Massacre de Mazar-i-Sharif
Les Hazaras sont restés dans les plus basses couches de la société afghane, cantonnés à des emplois d’ouvriers ou de domestiques et privés d’éducation, souligne M. Mousavi. Mais ils ont vécu leurs heures les plus sombres sous le régime des talibans, avec plusieurs massacres, dont celui de Mazar-i-Sharif dans le nord afghan, où selon Human Rights Watch, au moins 2.000 personnes ont été tuées en 1998, en majorité des Hazaras. L’invasion américaine de 2001, puis la nouvelle Constitution ont mis fin, en théorie, à leur discrimination. Certains Hazaras ont pu accéder à l’éducation et se faire une place au sein de la toute nouvelle classe moyenne afghane. Las, depuis quelques mois les insurgés sunnites, dont ceux de l’EI, font une percée dans tout le pays.

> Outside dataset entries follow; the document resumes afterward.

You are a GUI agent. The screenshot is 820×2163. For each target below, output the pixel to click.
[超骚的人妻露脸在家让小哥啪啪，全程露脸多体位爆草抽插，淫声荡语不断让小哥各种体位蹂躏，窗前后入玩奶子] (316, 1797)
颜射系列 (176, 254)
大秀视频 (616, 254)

Début novembre les corps décapités de sept Hazaras, dont une fillette de 9 ans, ont été découverts dans la province de Zaboul, dans le sud-est du pays. Les autorités locales ont accusé des combattants liés à l’EI d’avoir commis ces meurtres, sans apporter de preuve tangible. Bien que ce ne soient pas les premières, ces décapitations ont poussé les Hazaras à se mobiliser dans les rues de Kaboul le 11 novembre. Les manifestants ont porté les sept cercueils jusqu’aux portes du palais présidentiel et réclamé la démission du président Ghani et du chef de l’exécutif Abdullah Abdullah, accusés de ne pas en faire assez pour la sécurité. Depuis la chute du régime des talibans, « nous formulons nos griefs de manière pacifique », souligne M. Royesh. « Manifestement, cette approche ne porte pas ses fruits ».
M. Ghani a appelé au calme et promis de « venger » la mort des « sept de Zaboul ». En attendant, les Hazaras ont toujours aussi peur d’emprunter la « route de la mort ». « J’espère pouvoir un jour me rendre dans le Hazarajat sans avoir peur d’être tuée en chemin », soupire Shaïma Abedi, une étudiante hazara.